I am a lot like my father. He joked and laughed with people all of the time. He flirted with every waitress even into his late eighties. When I was younger I found it odd. Now I am the same way. We don’t like to be reminded we are like our parents because we immediately think of their flaws. This trait however is a wonderful learning tool he has passed on to me. A true blessing.
Years ago I answered the phone at work and it was apparent almost immediately that it was a wrong number. We laughed and joked a bit and soon we were chatting like old friends. After an hour we exchanged private numbers. We kept in touch. The caller was a vice president at a large oil company and a few years later he gave me a job when I was out of work. He was at a smaller company by then and an employee left abruptly. He called me and I started immediately. When I expressed my concerns about the job (it was outside of my field of expertise), he just said “You’re smart. You’ll figure it out.” And I did. That was the beginning of my consulting career. Consulting was the perfect fit for my life, my personality and my skill set. I owe a great deal to this man. I flourished financially for the next 20 years but I also learned that I am very capable and easily adaptable. All because of friendliness to a wrong number.
Recently I attended a wedding on Vancouver island. On the ferry ride back to the mainland I sat near a young man who was travelling alone. In his mid twenties, he was decked out as any other person in his age group. Backpack, headphones, phone. All designed to keep the world away and discourage conversation with 59 year old grandmothers. Feet up on the opposite seat was also a sign he wished to be alone. So I sat beside his feet and started to chat. To be honest, his feet were on the only window seat that was open on the entire ferry and I wanted to sit there.
There is a common trait amongst the young men of this country. They are polite. As I blathered on he removed his headphones and responded to my chatter. He even offered me the window seat. His name was Hassan and he was originally from Yemen. His mother passed away when he was quite young and his older brother did his best to keep the family together. Hassan got into some trouble and eventually he was encouraged to leave his home and all he knew. He came to Canada at the age of eighteen and has earned an undergrad and a Masters degree. He was on the ferry as the first leg in his journey to Munich where he was to pursue a Ph.D. He had reached out to a Professor regarding a research paper, asking questions and offering personal insight. This same professor later contacted Hassan offering him this incredible opportunity. Again. Talking to strangers.

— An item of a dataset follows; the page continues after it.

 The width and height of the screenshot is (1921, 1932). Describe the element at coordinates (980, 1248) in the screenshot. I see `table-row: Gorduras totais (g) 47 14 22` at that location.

The ferry ride is about ninety minutes and we chatted amicably for the entire time. Discussing education , religion, family, politics. The young man had never been to Europe and was excited but nervous. I relayed one of my favourite stories about arriving in London late one evening with my husband. We were travelling throughout Europe for a month. When the customs official asked where we were staying, I replied that we didn’t have any reservations as I planned to get a half price room the first night. My husband was horrified. The story has always been about the differences between Rene’ and myself. My flightiness and his need for order. Hassan then said “Do you know what would have happened if that had been me?” He holds a Yemen Passport. One of the least popular in the world. Yemen is on the list of countries whose residents are banned from the United States. In truth, he would be sent back to where he came from and made to pay out of pocket for the return trip. He was born the wrong colour, in the wrong country into the wrong religion. This incredible fellow who I know in my heart will do wonderful things in his life. I feel blessed to have met him.
One year I spent a few weeks landscaping a rental property. I was removing all of the grass and replaced it with rocks and paths, plants and mulch. I built a retaining wall and stairs and basically made the entire yard maintenance free. In the first few days a scruffy man would stop and visit on his bottle picking rounds. He was up and at it by five A.M. in order to beat out the sleepier bottle pickers. He had his route and was well rewarded for his hard work. In time he began to help me and I gave his some cash for his labours. He had a long life dealing with addiction and in time lost everything. Eventually he was on the street with no hope. His story was one that had a happy ending. He still wasn’t pulling in the big bucks but he had a home and was able to make some money to supplement his government assistance. He still smoked and laughed that he felt it was the least dangerous vice. Everyone needs a vice. I married into a family with a history of addiction and we had great long discussions regarding alcoholism. One of his comments has stuck with me for many years. He said “Don’t do anything two days in a row.” Makes sense. Repetition creates habits. Habits that are based on destructive behaviour become addictions. Smart guy. Eventually. I often wonder where he ended up. In time I sold the property and that was the end of the relationship. I wish him well my bottle picking philosopher.
Strangers bring a rich diversity to our lives. We are forced out of our content and safe little boxes as we chat with those whose lives are far removed from our own. Not only that, strangers can teach us some valuable lessons. I have always said I prefer talking with strangers to those I know well. In the end, strangers won’t judge me as harshly as those I consider friends. And if they do, who cares? I’ll most likely never see them again. There is no downside to striking up a conversation with a total stranger. You may get a new job. You may get insight into the world at large. Perhaps appreciate how fortunate you are just by virtue of birth. You might come to show compassion for those less fortunate. You may just meet some lovely people. I have learned my Dad had a gift. I am so glad he passed it on to me.